Yang, who was driving east when he was struck in the pile-up caused by Knapton’s wrong turn Nov. 21, was hospitalized and has since made do with a steel rod implanted in his left leg to heal fractured bone.
“I have to lean all my weight on my right leg,” Yang, a tire man at Les Schwab Tire Centers, said at Knapton’s sentencing Monday in Coeur d’Alene First District Court. “I never needed help doing truck tires, but now I need extra help.”
The loss of strength in his leg has prevented him from rock climbing and fishing, two passions he pursued before the crash. But there’s a flip side to the pain he has experienced in the past eight months since the incident; he survived, he said, and he has learned the importance of that.
“I get to see my son grow up, and he’s happy about that,” Yang said.

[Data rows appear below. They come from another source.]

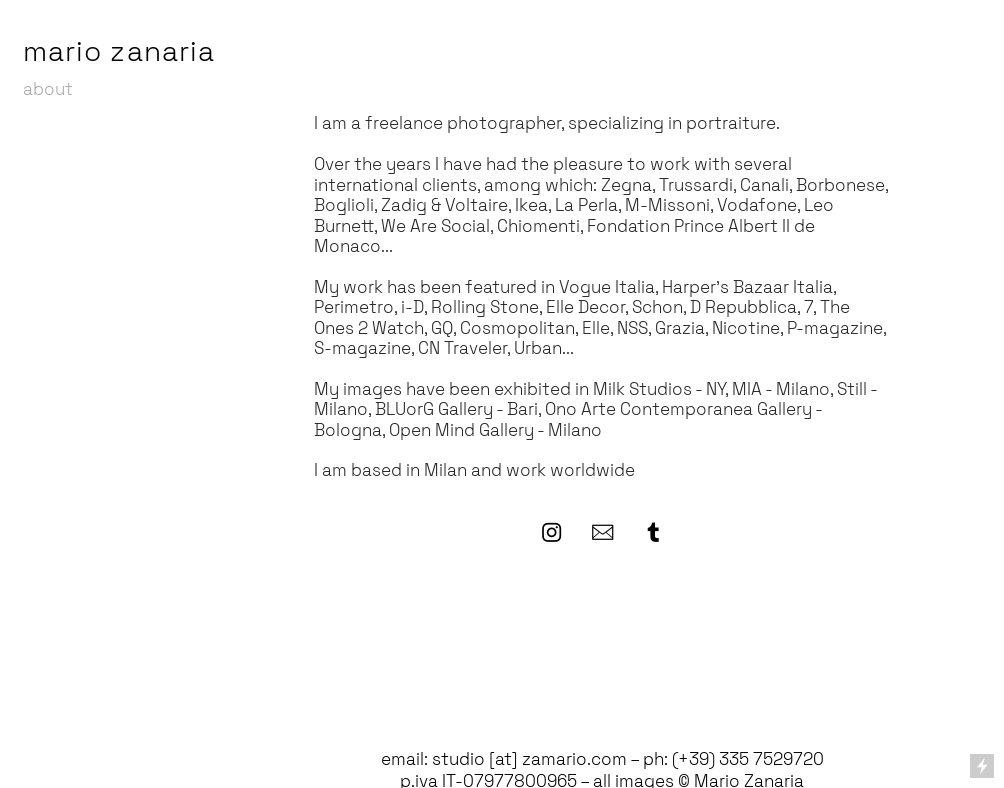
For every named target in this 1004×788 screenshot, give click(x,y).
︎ (602, 533)
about (48, 89)
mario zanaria (119, 51)
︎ (551, 533)
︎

Defense attorney Fred Loats said although his client’s BAC registered .15 — almost twice the legal limit to drive in Idaho — Knapton isn’t a heavy drinker.
In fact, he has not had previous alcohol-related offenses. He is the owner of a Liberty Lake landscaping business, has a college degree and a strong work history.
After the incident, Knapton voluntarily enrolled in alcohol counseling, passed every urine test he was asked to submit and he has apologized extensively to the victims, Loats said.
“Everything Mr. Knapton has done ... proves this is a horrible misfortune and will never happen again,” Loats said.
The defendant, he said, made a wrong turn onto a poorly marked I-90 exit ramp on the south side of the Northwest Boulevard overpass.
Deputy prosecutor David Robins, however, said being drunk behind the wheel gaining speed on the wrong-way ramp made Knapton’s vehicle a deadly trajectory looking for a target.
“He was akin to a Tomahawk cruise missile coming down the wrong way,” Robins said.
Yang became the eventual target, and an innocent victim, he said.
For Judge Lansing Haynes, the words struck a chord.
“This is an extremely alarming case,” the judge said.
Haynes did not think the exit ramp was poorly marked.
“He went the wrong way because he was drunk driving,” he said.
Presentence investigators recommended probation in the case because of Knapton’s low risk to reoffend and his remorse, the judge said before sentencing the defendant to a suspended five-year prison term. But Haynes ordered 180 days in the county jail followed by two years probation, and revoked Knapton’s driving privileges for two years.
“You can’t drive for any reason after you get out of jail,” Haynes said.